Proceedings of The 2nd International Conference on Advanced Research in Education
Year: 2019
DOI: https://www.doi.org/10.33422/2nd.educationconf.2019.11.804
Anxiety and children’s mathematics academic performance: The role of working memory
Lavinia Cheie, Monica Buta and Laura Visu-Petra
ABSTRACT:
High levels of anxiety have been linked to children’s academic underachievement, particularly mathematics. Within the Attentional Control Theory framework (Eysenck, Derakshan, Santos, & Calvo, 2007), anxiety’s interference with working memory functioning represents a potential mechanism that may account for anxiety’s detrimental effect on academic performance.

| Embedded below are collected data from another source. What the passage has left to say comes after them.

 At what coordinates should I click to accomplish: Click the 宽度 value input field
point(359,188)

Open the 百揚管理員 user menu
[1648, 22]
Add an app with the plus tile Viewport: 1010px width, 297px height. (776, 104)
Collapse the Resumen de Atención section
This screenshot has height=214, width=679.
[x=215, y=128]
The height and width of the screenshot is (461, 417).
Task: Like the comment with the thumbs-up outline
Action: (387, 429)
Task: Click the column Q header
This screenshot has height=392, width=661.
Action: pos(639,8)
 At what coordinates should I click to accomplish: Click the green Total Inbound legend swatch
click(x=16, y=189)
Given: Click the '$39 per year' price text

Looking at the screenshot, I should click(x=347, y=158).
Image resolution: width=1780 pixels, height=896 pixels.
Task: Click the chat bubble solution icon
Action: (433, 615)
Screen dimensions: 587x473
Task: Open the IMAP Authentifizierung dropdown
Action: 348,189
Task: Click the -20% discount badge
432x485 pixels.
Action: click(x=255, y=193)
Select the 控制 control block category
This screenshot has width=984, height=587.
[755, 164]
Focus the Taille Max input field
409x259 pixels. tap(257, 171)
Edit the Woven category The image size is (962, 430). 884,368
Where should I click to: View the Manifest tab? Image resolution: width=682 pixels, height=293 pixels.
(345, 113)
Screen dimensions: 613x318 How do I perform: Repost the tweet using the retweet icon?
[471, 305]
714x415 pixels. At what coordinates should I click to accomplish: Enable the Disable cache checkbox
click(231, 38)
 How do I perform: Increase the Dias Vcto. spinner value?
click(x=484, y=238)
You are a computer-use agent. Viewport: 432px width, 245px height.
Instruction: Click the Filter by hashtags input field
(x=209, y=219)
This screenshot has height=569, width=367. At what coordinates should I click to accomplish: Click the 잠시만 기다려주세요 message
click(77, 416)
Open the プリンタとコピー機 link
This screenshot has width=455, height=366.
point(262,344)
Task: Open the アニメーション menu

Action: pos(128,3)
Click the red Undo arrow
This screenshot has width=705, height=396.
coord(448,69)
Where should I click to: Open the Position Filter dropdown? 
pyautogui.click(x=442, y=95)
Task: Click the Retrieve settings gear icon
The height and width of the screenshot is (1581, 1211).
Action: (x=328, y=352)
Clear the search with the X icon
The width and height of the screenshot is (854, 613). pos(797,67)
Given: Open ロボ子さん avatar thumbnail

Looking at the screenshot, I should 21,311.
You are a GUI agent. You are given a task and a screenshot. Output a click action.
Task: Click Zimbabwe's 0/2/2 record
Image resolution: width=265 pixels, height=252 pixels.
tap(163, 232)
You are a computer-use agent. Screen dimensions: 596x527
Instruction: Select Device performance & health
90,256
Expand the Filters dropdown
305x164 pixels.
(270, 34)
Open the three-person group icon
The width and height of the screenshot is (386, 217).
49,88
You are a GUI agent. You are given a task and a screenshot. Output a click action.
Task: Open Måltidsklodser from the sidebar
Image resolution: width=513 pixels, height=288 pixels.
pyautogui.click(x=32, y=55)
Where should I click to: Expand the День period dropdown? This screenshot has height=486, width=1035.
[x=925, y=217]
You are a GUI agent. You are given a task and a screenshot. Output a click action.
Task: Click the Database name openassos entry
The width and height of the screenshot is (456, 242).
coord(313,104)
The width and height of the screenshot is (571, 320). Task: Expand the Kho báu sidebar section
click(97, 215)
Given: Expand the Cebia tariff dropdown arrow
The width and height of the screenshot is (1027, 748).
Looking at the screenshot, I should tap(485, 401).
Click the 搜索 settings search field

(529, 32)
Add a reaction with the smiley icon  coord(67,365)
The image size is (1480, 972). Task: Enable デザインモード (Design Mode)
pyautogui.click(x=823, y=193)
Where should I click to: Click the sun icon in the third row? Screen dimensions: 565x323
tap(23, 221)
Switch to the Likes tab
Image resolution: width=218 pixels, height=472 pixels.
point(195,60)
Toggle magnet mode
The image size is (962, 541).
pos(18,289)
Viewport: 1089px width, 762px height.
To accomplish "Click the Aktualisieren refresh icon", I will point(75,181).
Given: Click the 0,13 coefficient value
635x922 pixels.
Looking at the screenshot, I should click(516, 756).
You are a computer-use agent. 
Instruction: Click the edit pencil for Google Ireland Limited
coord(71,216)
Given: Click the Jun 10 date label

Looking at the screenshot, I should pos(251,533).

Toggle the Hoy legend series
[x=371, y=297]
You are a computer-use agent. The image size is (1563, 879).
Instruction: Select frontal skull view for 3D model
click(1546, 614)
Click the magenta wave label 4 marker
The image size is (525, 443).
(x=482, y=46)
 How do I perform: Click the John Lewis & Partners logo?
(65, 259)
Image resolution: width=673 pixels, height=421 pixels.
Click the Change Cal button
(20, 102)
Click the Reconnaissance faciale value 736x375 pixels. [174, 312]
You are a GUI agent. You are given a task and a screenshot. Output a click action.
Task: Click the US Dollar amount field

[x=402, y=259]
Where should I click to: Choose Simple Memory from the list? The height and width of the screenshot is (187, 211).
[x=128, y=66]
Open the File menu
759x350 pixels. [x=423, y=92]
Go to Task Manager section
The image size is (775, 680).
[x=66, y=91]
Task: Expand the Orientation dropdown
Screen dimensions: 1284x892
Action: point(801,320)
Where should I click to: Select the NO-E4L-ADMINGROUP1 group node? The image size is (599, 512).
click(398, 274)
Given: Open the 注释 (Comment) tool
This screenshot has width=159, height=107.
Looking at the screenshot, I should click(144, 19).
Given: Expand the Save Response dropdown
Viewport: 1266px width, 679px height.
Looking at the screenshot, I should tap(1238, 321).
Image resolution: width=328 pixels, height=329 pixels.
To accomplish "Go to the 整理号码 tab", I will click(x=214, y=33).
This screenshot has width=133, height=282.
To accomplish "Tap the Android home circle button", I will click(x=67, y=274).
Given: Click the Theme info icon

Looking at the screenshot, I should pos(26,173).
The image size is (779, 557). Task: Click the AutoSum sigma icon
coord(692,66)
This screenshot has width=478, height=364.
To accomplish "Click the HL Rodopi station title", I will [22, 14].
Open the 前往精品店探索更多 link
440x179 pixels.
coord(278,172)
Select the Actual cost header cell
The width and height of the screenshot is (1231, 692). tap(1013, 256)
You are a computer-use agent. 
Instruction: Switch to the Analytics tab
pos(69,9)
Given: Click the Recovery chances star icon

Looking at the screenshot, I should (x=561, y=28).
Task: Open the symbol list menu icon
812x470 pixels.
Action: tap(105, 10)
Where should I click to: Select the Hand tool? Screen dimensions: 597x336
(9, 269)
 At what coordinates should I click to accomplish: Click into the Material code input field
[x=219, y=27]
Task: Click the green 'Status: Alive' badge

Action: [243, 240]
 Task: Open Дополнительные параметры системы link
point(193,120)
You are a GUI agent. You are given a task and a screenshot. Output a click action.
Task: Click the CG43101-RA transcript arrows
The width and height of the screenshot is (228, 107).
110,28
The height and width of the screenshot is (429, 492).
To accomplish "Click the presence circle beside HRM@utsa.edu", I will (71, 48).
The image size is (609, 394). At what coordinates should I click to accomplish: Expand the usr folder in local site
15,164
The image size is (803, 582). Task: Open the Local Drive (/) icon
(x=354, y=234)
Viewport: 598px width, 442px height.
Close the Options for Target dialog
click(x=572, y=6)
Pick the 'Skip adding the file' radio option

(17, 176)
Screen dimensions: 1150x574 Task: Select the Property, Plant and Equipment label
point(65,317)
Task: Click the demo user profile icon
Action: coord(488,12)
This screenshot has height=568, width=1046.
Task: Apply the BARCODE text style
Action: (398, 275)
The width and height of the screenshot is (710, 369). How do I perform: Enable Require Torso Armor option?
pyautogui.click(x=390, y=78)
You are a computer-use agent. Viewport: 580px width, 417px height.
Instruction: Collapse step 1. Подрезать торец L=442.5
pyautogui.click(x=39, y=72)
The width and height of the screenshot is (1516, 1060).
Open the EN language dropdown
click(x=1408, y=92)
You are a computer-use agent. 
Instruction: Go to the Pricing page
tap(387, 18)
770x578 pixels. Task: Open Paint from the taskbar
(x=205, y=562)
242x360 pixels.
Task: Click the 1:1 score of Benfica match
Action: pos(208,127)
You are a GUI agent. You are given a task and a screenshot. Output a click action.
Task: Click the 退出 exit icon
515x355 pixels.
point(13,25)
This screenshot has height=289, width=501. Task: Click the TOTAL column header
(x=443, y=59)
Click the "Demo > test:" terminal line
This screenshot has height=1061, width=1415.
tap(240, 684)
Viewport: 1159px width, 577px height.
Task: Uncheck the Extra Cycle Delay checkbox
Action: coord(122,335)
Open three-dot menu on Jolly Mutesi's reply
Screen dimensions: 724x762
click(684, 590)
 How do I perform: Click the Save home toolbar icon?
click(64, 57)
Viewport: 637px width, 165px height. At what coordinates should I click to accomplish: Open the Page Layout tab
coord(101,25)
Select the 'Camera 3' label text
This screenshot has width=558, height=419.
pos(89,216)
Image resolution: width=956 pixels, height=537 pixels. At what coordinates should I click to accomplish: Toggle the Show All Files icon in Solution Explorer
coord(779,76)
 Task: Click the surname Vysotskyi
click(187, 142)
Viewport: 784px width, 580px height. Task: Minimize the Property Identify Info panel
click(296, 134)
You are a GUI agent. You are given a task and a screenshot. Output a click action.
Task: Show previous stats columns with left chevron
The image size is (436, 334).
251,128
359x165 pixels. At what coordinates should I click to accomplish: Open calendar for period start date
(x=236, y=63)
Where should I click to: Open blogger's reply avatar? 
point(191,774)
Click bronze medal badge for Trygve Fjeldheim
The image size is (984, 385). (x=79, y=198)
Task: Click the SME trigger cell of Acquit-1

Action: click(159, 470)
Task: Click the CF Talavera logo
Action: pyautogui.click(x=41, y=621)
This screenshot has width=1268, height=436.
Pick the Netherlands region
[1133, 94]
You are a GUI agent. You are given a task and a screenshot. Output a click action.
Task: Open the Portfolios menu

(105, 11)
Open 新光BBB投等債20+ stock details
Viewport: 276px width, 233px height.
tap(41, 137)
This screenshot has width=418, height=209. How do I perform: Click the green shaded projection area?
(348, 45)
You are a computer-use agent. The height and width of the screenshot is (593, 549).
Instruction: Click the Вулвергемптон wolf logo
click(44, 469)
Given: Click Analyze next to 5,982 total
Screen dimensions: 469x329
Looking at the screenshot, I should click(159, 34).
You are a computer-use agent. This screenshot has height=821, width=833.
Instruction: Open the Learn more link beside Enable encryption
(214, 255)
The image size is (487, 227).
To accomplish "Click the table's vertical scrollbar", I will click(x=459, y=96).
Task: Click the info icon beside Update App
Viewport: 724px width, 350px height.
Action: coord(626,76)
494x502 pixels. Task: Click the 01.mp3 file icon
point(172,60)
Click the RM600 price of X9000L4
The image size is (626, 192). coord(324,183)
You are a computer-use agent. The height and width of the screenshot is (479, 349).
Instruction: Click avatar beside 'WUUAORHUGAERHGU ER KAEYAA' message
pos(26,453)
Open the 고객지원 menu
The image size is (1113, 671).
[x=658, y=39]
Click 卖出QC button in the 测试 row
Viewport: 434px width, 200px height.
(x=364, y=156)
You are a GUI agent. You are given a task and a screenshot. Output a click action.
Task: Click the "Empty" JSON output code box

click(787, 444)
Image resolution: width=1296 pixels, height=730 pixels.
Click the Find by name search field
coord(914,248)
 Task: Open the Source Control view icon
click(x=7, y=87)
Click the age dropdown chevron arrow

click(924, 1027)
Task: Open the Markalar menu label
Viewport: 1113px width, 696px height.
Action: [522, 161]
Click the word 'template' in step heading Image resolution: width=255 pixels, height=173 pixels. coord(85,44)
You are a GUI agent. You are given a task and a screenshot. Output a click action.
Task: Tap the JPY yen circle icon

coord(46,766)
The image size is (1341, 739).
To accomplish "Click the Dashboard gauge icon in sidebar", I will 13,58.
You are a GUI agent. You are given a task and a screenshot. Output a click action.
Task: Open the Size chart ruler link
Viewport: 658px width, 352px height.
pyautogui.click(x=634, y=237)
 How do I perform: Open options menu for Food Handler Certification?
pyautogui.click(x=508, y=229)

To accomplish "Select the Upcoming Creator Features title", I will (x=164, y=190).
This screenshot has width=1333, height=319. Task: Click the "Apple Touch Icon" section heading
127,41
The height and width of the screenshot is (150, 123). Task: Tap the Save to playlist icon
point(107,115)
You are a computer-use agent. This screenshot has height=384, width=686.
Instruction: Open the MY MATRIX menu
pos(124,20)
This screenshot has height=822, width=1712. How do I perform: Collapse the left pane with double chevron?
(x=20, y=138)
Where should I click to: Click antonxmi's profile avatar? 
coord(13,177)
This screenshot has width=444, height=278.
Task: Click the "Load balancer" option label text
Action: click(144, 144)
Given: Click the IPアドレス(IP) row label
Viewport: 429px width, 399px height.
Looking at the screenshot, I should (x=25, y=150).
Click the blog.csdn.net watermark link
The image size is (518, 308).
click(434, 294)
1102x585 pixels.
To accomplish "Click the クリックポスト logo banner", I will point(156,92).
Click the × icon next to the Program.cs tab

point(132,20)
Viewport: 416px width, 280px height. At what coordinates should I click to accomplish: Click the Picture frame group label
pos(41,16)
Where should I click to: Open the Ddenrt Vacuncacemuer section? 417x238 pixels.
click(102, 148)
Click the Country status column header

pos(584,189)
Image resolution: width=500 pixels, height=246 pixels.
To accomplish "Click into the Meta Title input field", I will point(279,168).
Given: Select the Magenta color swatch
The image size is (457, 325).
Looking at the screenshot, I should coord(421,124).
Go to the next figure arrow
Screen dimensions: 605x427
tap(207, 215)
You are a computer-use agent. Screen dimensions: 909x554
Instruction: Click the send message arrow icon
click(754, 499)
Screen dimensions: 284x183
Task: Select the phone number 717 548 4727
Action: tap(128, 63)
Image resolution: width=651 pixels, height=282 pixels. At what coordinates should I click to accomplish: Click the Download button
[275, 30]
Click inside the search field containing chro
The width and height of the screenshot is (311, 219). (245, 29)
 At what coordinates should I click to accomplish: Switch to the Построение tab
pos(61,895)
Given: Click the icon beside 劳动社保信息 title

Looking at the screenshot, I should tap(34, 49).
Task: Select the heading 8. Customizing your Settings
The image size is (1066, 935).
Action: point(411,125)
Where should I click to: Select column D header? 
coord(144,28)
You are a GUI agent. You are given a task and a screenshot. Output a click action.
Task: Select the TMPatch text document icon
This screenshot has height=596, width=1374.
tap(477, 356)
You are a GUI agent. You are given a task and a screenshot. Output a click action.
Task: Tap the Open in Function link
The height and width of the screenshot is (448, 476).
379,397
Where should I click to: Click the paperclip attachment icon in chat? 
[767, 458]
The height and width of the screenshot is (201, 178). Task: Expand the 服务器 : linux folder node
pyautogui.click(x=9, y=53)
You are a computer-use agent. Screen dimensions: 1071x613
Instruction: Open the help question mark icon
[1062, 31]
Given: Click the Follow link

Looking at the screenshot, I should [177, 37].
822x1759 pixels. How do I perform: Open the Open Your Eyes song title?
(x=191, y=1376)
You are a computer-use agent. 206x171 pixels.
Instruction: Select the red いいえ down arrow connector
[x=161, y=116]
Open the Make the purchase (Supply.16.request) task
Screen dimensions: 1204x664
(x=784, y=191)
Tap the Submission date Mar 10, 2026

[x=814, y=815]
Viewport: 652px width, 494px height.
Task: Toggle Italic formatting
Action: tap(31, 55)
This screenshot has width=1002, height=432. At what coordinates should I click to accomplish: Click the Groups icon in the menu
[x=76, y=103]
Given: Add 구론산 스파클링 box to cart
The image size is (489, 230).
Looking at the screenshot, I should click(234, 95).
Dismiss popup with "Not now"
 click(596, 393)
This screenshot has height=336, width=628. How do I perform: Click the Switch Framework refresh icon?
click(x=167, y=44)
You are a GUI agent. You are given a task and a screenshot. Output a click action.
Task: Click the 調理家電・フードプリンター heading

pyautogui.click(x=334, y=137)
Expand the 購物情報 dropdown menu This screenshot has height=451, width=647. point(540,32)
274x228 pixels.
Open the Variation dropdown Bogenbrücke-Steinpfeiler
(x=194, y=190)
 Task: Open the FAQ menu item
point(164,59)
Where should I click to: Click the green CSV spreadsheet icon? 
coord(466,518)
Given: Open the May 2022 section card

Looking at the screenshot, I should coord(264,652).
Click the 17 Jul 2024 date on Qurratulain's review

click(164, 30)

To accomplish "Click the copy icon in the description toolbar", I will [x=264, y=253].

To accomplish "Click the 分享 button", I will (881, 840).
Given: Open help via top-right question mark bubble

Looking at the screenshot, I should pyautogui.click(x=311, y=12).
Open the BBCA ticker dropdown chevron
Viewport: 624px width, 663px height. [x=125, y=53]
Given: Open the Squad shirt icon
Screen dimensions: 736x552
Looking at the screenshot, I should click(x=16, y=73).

Indirect evidence derives from studies showing that children with greater working memory capacities also display better math performances. The current research set out to investigate whether associations between anxiety and mathematics academic underachievement were mediated via children’s poor working memory performance. Children aged between 9 and 11 years were evaluated using a measure of trait anxiety, their school academic data, as well as a complex reading-operation working memory span task (N = 66; 39 girls). Results from a mediation analysis indicated that anxiety did not directly influence children’s math attainment after taking into account their working memory performance, but was indirectly associated with children’s poor math academic performance through its relationship with poor working memory span. Thus, findings suggest that working memory represents a specific mechanism accounting for anxiety’s detrimental effect on math academic achievement, which could be considered in educational interventions for children with higher levels of anxiety. Aside from improving cognition and school performance, such interventions could provide high-anxious children with a more efficient buffer against anxiety’s detrimental effects on academic achievement.
keywords: math anxiety; math attainment; math performance; mathematics; working memory span.